Keck suggested that perhaps exemptions should be made to allow MPs to carry pepper spray, which could be used to defend themselves and their staff from violent attacks, but is not currently legally available in the UK.

“It's not an ideal solution, you shouldn't have to give MPs defensive weapons… but there’s no way there can be an ideal solution to this,” he said.

“The only way that you can offer complete protection is through airport style security at constituency surgeries and that’s obviously not feasible.

“I don't think any MPs want that. But the alternative of having absolutely no security and absolutely no way for an MP to defend themselves… that's also clearly no longer tenable in light of the deaths of Jo Cox and Sir David.”

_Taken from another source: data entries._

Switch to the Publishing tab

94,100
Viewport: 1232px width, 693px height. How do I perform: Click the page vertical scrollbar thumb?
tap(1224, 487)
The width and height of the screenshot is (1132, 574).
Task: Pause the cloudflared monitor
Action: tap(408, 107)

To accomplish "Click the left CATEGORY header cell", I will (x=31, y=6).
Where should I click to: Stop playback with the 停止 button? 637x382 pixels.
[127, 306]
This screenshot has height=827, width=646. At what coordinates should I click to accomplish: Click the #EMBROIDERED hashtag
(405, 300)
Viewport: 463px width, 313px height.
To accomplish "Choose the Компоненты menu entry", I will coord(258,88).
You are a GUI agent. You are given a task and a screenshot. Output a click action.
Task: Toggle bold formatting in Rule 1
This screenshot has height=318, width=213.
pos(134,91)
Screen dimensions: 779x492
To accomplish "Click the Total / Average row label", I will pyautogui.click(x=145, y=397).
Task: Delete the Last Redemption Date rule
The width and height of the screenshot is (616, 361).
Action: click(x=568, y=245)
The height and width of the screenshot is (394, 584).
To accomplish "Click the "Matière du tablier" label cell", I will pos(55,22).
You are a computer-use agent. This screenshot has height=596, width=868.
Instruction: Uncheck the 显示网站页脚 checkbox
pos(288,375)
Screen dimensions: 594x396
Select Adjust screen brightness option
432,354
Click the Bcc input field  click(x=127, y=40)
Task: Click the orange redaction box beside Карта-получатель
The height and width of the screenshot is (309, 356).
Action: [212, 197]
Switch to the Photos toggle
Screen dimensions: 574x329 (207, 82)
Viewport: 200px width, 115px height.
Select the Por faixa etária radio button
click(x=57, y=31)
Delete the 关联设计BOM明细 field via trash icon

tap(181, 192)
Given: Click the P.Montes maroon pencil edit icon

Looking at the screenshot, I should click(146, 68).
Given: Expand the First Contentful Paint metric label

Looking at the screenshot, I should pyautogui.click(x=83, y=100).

Charlotte would like to see the issue of staffer safety addressed at least in some part through raising awareness of their position and responsibilities.

“There needs to be more of an awareness of what MPs and their staff do,” Charlotte told PoliticsHome.

“Specifically what staff do because they aren’t paid for by a political party, they’re basically civil servants in all but name only. We’re essentially a frontline service and have been throughout the pandemic, where people have been able to contact and get all of this information.

“It's just a recognition and more public awareness about what the function of an MP’s office is.

"Then there’s going to be less expectation of a fast response, less expectation of what the staff can do and then, in turn, anger levels will reduce, I really do feel that way. Enough is enough.”